En tant qu’investisseur, votre métier consiste à allouer au mieux le capital qui vous est confié. Grâce à vous, grâce à votre métier, des entreprises peuvent grandir et durer. Du grand pouvoir dont vous disposez découlent de grandes responsabilités : à chaque fois que vous aidez une entreprise à développer ses activités, vous avez une responsabilité indirecte dans les activités en question. Vos décisions ne sont pas que des choix d’allocation, vos décisions ont des effets sur des secteurs tout entiers. En clair, il y a un lien entre vos financements et les émissions de gaz à effet de serre (GES) des entreprises que vous financez.

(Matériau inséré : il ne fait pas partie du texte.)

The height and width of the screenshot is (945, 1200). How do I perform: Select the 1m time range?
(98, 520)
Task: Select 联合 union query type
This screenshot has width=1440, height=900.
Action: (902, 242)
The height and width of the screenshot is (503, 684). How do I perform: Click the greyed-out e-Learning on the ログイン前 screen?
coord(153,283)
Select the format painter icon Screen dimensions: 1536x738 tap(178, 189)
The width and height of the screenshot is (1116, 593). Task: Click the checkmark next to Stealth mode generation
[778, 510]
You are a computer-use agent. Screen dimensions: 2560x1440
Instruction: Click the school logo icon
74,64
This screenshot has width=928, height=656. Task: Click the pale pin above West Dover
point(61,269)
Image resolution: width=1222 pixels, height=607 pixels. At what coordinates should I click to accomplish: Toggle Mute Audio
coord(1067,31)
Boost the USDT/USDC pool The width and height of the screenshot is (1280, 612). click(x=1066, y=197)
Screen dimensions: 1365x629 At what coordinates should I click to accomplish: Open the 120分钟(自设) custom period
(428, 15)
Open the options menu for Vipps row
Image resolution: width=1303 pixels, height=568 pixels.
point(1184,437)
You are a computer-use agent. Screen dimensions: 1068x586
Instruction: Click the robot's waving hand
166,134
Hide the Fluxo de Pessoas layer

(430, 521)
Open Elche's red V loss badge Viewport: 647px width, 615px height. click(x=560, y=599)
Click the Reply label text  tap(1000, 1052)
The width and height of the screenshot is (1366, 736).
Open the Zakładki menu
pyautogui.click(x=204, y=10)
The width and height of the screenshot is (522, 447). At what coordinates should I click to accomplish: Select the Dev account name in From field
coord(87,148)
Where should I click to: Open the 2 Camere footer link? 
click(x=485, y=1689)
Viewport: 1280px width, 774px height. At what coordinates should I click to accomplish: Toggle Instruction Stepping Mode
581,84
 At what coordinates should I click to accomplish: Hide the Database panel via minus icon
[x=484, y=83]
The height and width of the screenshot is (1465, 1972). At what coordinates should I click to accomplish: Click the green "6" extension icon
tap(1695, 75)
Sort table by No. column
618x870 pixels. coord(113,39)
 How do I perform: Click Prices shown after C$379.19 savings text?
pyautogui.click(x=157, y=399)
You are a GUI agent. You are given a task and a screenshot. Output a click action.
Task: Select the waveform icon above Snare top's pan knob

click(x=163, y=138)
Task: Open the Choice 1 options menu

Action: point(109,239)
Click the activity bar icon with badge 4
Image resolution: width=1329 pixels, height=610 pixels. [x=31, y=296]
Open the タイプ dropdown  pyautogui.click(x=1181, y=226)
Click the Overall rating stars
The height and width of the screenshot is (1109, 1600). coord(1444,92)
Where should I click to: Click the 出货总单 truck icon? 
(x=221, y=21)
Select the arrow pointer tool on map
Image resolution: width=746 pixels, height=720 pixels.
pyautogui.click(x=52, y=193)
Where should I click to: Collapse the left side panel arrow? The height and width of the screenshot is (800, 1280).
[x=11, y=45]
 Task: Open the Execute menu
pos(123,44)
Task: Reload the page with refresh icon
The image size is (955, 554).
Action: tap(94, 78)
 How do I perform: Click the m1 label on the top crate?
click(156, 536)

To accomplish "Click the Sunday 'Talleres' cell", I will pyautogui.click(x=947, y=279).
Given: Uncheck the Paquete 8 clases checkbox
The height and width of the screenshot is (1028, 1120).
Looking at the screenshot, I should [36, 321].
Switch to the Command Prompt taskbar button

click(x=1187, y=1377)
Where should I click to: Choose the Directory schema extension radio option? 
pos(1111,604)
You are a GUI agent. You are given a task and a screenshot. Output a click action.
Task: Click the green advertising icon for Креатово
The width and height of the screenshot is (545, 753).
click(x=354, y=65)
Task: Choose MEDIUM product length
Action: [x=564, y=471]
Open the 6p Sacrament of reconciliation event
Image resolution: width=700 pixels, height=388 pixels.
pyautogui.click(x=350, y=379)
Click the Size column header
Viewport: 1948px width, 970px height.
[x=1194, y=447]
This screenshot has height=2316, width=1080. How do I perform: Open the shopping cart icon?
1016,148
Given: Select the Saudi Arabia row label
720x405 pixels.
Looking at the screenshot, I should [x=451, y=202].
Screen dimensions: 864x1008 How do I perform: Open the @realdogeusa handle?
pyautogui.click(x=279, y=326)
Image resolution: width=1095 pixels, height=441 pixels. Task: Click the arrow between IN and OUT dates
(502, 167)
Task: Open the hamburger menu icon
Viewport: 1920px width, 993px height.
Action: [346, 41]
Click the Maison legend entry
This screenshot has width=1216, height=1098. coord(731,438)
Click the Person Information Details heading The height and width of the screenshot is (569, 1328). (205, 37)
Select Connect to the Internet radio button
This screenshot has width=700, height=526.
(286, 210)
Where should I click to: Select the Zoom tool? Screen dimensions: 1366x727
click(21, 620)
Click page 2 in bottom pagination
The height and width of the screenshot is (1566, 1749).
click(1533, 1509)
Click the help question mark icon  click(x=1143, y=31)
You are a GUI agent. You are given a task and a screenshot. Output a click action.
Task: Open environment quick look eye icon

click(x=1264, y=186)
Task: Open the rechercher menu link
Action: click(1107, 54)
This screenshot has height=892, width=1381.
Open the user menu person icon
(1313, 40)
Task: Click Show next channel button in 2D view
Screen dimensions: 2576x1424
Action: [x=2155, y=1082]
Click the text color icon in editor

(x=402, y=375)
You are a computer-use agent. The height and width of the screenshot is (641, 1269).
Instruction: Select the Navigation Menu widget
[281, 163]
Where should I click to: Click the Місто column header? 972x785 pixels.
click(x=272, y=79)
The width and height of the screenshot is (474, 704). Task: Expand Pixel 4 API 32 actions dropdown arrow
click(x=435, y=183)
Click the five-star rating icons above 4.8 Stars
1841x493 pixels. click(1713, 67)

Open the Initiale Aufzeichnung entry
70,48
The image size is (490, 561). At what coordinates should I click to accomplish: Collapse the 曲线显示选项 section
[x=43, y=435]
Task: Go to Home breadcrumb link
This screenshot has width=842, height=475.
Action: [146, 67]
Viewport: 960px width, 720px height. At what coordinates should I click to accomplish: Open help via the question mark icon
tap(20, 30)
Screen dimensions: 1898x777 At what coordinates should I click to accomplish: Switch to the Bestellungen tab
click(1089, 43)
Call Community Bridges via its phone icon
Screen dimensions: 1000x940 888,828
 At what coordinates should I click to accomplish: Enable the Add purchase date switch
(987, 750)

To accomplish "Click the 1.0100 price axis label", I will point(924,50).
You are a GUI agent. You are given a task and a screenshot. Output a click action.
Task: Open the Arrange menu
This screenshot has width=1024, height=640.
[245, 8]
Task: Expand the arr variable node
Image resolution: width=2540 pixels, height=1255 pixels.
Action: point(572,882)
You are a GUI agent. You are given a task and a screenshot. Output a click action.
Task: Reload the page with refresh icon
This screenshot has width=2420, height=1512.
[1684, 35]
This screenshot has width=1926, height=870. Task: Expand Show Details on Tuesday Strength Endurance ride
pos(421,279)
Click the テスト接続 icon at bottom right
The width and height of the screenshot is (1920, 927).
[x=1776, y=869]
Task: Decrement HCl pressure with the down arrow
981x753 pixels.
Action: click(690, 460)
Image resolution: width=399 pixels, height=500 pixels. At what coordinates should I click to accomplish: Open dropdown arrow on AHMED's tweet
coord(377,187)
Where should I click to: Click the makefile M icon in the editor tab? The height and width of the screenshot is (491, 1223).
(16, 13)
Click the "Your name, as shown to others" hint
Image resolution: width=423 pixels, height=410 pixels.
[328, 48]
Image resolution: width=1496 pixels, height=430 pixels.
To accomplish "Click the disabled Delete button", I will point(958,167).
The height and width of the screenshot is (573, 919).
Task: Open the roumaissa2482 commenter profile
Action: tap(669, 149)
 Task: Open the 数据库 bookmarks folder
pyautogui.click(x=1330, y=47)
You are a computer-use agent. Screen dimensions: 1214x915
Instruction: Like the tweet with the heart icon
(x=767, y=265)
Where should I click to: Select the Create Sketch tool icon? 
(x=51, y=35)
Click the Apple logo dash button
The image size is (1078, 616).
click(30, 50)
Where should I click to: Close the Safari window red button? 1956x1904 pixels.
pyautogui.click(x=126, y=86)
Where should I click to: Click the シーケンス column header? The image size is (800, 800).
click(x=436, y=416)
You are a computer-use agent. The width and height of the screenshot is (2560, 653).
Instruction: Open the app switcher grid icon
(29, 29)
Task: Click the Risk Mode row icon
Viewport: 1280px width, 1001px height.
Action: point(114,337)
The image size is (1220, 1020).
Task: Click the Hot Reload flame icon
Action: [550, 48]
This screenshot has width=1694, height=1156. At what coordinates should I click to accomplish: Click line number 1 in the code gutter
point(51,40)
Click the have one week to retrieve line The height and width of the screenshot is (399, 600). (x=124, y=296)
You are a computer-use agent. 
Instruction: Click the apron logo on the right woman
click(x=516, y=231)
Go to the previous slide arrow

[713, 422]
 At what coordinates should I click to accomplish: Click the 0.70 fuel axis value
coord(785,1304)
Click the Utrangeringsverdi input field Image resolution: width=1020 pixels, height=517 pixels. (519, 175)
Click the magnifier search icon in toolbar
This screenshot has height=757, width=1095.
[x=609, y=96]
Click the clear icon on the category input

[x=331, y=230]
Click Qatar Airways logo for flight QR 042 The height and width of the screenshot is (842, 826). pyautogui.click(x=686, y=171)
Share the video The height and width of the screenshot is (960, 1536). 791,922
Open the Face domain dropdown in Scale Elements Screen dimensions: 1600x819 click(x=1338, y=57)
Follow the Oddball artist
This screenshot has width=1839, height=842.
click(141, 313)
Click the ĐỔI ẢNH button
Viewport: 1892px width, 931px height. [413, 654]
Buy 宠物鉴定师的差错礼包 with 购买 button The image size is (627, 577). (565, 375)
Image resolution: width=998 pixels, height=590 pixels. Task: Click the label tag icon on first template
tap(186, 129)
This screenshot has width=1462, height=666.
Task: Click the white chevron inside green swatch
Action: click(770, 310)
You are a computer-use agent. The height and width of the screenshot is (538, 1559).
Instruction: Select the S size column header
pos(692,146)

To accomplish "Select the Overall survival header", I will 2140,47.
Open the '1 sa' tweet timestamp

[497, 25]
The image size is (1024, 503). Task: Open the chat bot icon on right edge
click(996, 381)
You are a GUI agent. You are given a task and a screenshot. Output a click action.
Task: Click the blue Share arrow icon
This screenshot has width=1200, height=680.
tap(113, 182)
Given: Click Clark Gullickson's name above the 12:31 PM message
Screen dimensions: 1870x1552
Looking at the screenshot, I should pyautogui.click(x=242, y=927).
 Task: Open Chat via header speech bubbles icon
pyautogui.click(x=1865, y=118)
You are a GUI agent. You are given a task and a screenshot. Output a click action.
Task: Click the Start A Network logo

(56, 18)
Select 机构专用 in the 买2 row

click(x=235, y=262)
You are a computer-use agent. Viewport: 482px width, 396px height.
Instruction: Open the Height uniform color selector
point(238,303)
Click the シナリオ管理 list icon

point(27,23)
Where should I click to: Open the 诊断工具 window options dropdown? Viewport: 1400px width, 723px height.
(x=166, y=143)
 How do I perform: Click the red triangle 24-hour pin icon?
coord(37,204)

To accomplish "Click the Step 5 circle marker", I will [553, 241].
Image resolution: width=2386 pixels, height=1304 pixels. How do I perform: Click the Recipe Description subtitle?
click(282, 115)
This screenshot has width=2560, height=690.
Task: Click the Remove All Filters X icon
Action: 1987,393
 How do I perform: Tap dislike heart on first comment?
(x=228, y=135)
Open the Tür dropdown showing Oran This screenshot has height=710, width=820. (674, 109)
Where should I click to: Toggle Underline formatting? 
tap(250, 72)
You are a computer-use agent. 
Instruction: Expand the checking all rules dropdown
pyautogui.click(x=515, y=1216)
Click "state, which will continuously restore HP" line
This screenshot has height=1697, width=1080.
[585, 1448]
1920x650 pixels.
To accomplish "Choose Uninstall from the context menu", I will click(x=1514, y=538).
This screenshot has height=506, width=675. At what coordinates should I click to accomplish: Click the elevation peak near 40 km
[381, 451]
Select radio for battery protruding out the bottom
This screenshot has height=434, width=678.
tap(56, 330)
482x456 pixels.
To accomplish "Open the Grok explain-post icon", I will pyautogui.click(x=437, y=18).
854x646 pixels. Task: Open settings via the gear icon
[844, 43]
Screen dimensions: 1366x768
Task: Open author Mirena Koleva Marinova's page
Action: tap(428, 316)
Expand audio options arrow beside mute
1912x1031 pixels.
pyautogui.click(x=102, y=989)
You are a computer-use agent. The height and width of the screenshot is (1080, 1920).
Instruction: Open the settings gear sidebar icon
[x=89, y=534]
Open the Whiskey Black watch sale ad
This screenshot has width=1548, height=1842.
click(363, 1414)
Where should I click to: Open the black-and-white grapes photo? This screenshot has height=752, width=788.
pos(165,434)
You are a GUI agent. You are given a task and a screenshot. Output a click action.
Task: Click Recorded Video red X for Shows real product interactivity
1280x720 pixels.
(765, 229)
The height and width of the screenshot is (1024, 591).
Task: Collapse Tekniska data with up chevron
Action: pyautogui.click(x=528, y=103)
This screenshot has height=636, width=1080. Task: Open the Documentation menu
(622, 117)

Comme les activités des entreprises que vous financez génèrent des émissions, vous pouvez vous attribuer une partie de ces émissions — au prorata de votre investissement dans telle ou telle entreprise. Dit autrement, les émissions causées par votre portefeuille d’investissement peuvent se retrouver dans votre propre comptabilité carbone. Quand c’est le cas, on parle alors d’émissions financées. Exemple : si vous détenez 10 % d’une entreprise qui émet 200 tCO2e par an, alors vos émissions financées s’élèvent à 20 tCO2e par an.
Voici comment fonctionne le calcul des émissions financées.
En faisant la somme de vos émissions financées, vous pouvez calculer l’empreinte carbone de votre portefeuille. C’est par exemple ce qu’on fait les trois sociétés de gestion suivantes en 2022 :
Les sociétés de gestion qui modélisent leurs émissions financées le font généralement pour l’une des trois raisons suivantes.
Si nous vivions dans un monde idéal, toutes les entreprises de votre portefeuille feraient leur bilan carbone chaque année. Et si c’était le cas, votre campagne de reporting ESG se bouclerait toute seule ou presque. Mais nous ne vivons pas dans un monde idéal. Votre cas est donc sans doute plus compliqué que ça.
Dans le monde réel, il y a toujours des entreprises qui n’ont pas de données carbone à fournir — pour la simple et bonne raison qu’elles ne les ont pas calculées. Pour combler les trous dans la raquette de votre côté, en tant qu’investisseur, vous devez donc modéliser les données carbones manquantes.
Question : comment estimer des émissions qui ne dépendent pas de vous et dont vous ne savez rien ou presque ? Réponse : en utilisant une méthode de modélisation d’émissions financées. Trois approches permettent de modéliser les émissions de gaz à effet de serre d’une entreprise financée. Voyons en quoi ces approches consistent.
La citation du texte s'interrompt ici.